Mark Shea made a comment about the irony of blaming the Pope for the Holocaust when he had few material tools to end it -- or even interfere. Point well taken. I love Mark and his blessed blog, but he's incorrect in one respect. Here's the full passage:
"It is one of the weird twists of history that so many in both the Catholic and Jewish communities should survey the wreckage of WWII, a wreckage in Allied Leaders like Roosevelt and Churchill refused to bomb the rail lines to Auschwitz and in which Stalin did nothing as the Warsaw Ghetto was annihilated, and look past this to a man who had not a single gun to defend himself, and yet who was responsible for the rescue of more Jews than any other man in Europe--and condemn him as practically being the architect of the Holocaust."

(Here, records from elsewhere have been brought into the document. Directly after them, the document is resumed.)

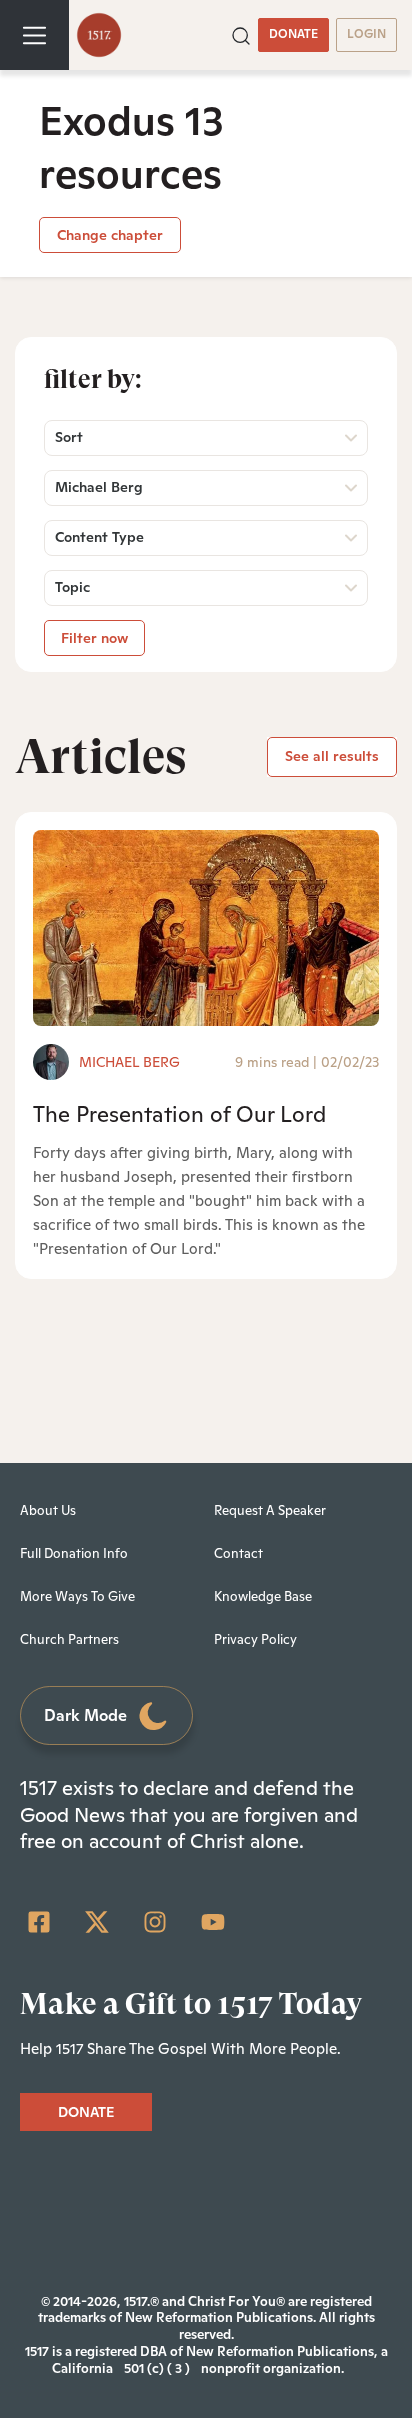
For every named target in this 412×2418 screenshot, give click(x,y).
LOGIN (366, 34)
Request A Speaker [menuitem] (270, 1510)
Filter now (94, 638)
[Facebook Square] (39, 1922)
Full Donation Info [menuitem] (74, 1553)
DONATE (293, 34)
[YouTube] (213, 1922)
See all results (332, 756)
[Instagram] (155, 1922)
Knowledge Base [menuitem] (263, 1596)
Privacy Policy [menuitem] (255, 1639)
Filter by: (93, 379)
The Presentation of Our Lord (179, 1114)
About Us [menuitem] (48, 1510)
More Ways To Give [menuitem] (77, 1596)
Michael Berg (129, 1062)
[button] (241, 34)
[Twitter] (97, 1922)
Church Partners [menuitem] (69, 1639)
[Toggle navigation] (34, 35)
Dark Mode (85, 1715)
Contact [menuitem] (238, 1553)
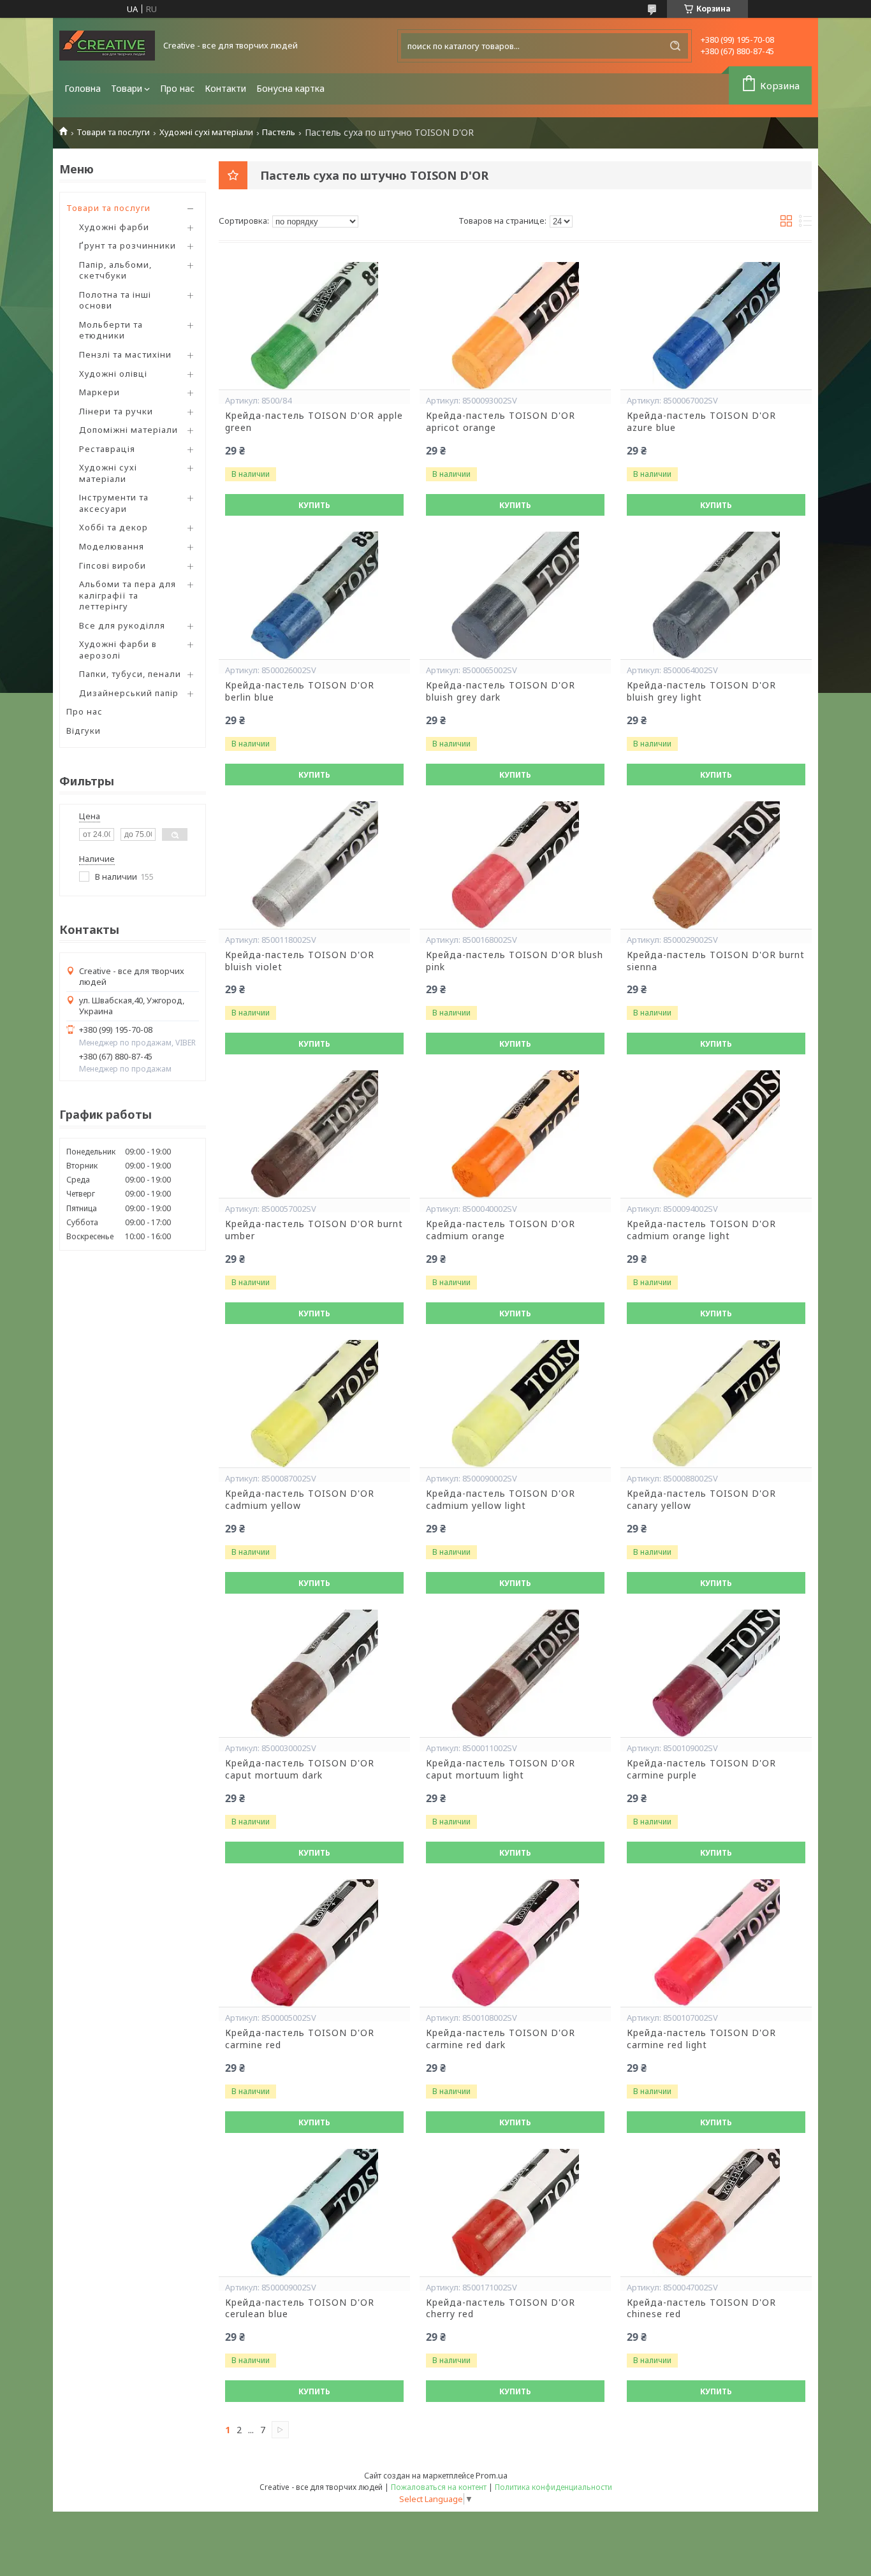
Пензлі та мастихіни (125, 354)
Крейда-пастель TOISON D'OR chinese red (701, 2308)
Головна (82, 88)
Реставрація (107, 449)
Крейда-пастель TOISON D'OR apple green (314, 421)
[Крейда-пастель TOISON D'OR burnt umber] (314, 1134)
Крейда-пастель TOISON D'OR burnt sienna (716, 961)
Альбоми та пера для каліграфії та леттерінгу (127, 595)
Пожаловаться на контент (439, 2487)
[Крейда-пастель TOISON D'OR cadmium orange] (515, 1134)
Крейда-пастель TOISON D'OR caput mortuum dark (299, 1769)
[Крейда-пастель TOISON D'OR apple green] (314, 325)
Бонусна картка (290, 88)
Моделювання (111, 546)
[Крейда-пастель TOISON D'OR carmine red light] (716, 1943)
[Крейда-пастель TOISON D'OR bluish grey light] (716, 595)
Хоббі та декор (113, 527)
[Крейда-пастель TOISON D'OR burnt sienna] (716, 865)
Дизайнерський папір (129, 693)
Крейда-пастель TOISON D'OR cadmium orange (500, 1230)
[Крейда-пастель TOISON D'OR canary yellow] (716, 1403)
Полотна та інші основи (115, 300)
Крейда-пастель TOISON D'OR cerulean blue (299, 2308)
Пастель (278, 132)
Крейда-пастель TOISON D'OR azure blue (701, 421)
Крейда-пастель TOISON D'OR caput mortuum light (500, 1769)
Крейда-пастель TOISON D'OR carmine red (299, 2039)
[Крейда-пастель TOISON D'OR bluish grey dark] (515, 595)
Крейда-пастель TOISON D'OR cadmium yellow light (500, 1499)
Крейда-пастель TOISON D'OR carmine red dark (500, 2039)
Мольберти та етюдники (111, 330)
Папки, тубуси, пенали (130, 674)
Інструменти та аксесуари (114, 502)
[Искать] (675, 46)
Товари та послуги (113, 132)
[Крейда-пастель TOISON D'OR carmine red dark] (515, 1943)
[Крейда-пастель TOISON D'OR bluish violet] (314, 865)
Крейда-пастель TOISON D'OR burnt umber (314, 1230)
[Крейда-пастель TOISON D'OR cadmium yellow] (314, 1403)
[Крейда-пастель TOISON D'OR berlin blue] (314, 595)
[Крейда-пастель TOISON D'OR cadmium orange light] (716, 1134)
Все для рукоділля (122, 625)
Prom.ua (492, 2475)
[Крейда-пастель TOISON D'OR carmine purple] (716, 1673)
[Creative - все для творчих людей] (107, 46)
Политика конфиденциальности (553, 2487)
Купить (314, 505)
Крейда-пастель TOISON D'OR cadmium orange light (701, 1230)
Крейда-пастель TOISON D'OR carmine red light (701, 2039)
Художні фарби (114, 227)
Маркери (99, 392)
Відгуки (83, 730)
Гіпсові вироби (112, 565)
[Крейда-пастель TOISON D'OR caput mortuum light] (515, 1673)
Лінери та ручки (116, 411)
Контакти (225, 88)
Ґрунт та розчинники (127, 245)
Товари (126, 88)
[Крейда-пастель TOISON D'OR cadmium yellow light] (515, 1403)
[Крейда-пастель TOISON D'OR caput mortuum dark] (314, 1673)
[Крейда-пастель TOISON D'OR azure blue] (716, 325)
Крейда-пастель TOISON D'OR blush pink (514, 961)
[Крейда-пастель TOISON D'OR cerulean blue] (314, 2212)
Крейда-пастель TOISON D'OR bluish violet (299, 961)
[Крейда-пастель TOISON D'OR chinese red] (716, 2212)
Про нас (177, 88)
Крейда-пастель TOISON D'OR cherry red (500, 2308)
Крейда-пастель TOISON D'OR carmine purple (701, 1769)
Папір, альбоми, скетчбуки (115, 270)
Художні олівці (113, 373)
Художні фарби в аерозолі (118, 649)
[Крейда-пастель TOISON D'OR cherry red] (515, 2212)
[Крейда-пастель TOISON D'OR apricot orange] (515, 325)
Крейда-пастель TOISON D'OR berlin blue (299, 691)
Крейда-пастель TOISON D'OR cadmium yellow (299, 1499)
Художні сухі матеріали (206, 132)
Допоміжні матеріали (128, 429)
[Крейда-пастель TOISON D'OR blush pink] (515, 865)
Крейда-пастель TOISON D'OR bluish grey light (701, 691)
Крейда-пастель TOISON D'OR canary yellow (701, 1499)
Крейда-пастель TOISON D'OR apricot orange (500, 421)
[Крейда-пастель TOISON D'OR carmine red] (314, 1943)
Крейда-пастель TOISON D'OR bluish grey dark (500, 691)
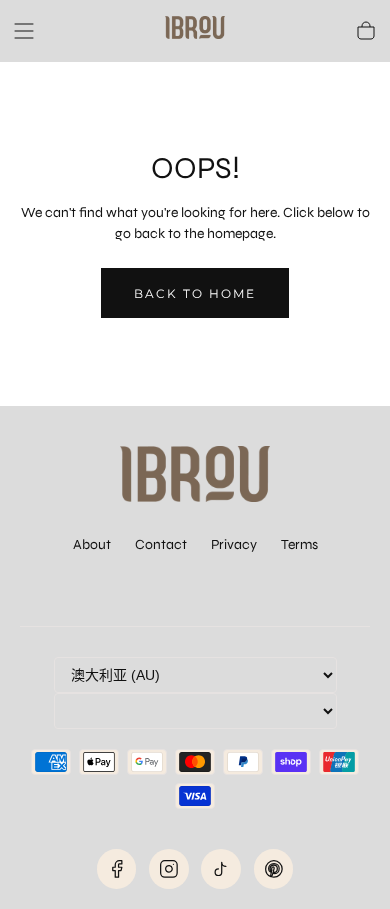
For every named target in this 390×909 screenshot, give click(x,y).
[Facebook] (117, 869)
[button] (24, 31)
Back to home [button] (195, 293)
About (92, 544)
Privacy (234, 544)
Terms (299, 544)
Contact (161, 544)
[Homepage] (195, 31)
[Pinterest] (274, 869)
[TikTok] (221, 869)
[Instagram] (169, 869)
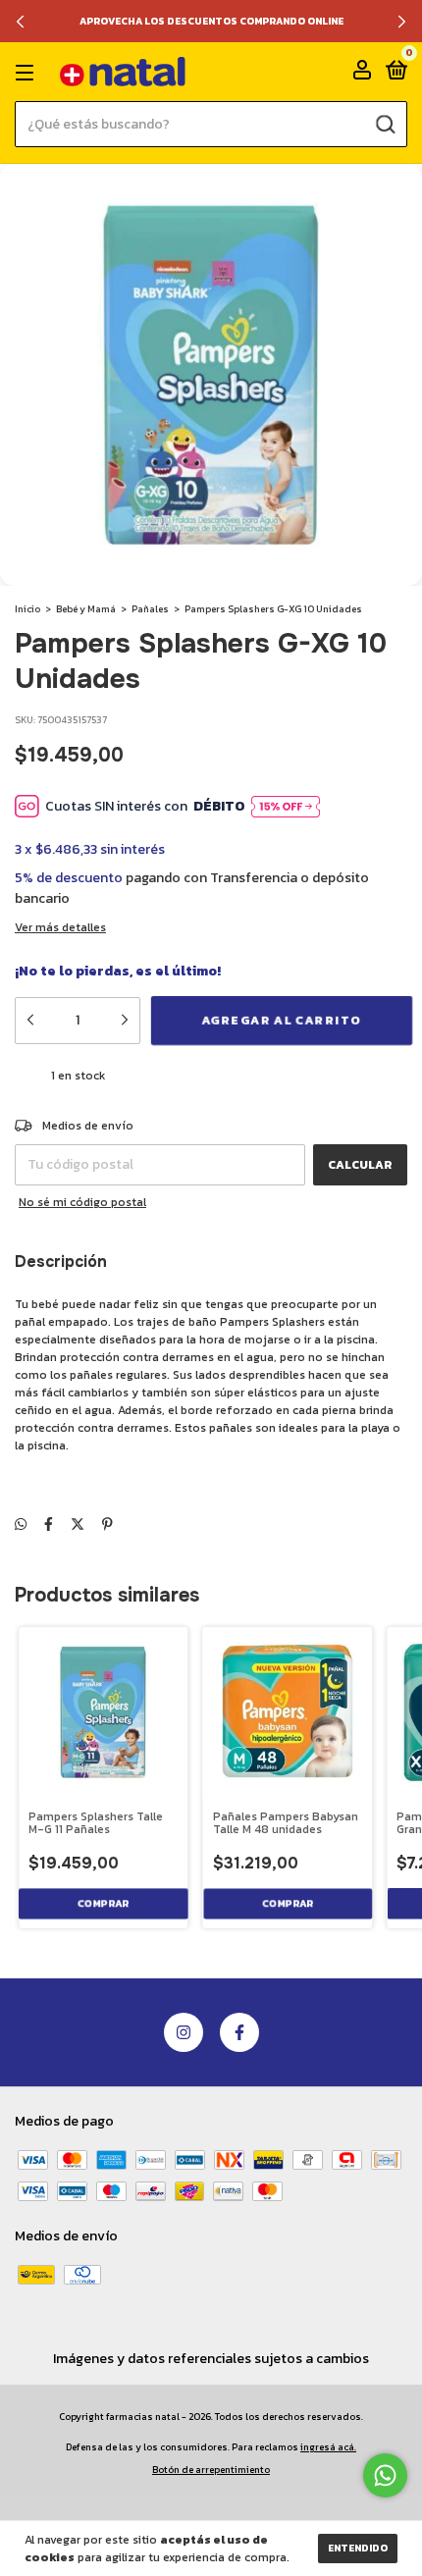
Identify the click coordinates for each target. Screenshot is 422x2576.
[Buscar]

America bombed lots of German rail lines (and railheads and railway yards), but the Germans were very clever about fixing them. It doesn't take any skill to fill a bomb crater, and it doesn't take hardly any skill to mend a rail. Bombing the lines only caused a few hours' delay, or a day at most. Given the horribly inaccurate bombs of the day (it took a squadron of planes dropping hundreds of bombs to destroy a single target), it would have been impossible to destroy the rails altogether.
The Germans, as everyone knows, are organizational geniuses. Their wartime production kept humming along until the Allies started conquering Germany proper; a big part of their industrial prowess was dedicated to killing human beings. Since we couldn't stopped industrial processes such as tank production or oil refinement, saying we could have destroyed the killing process is inaccurate.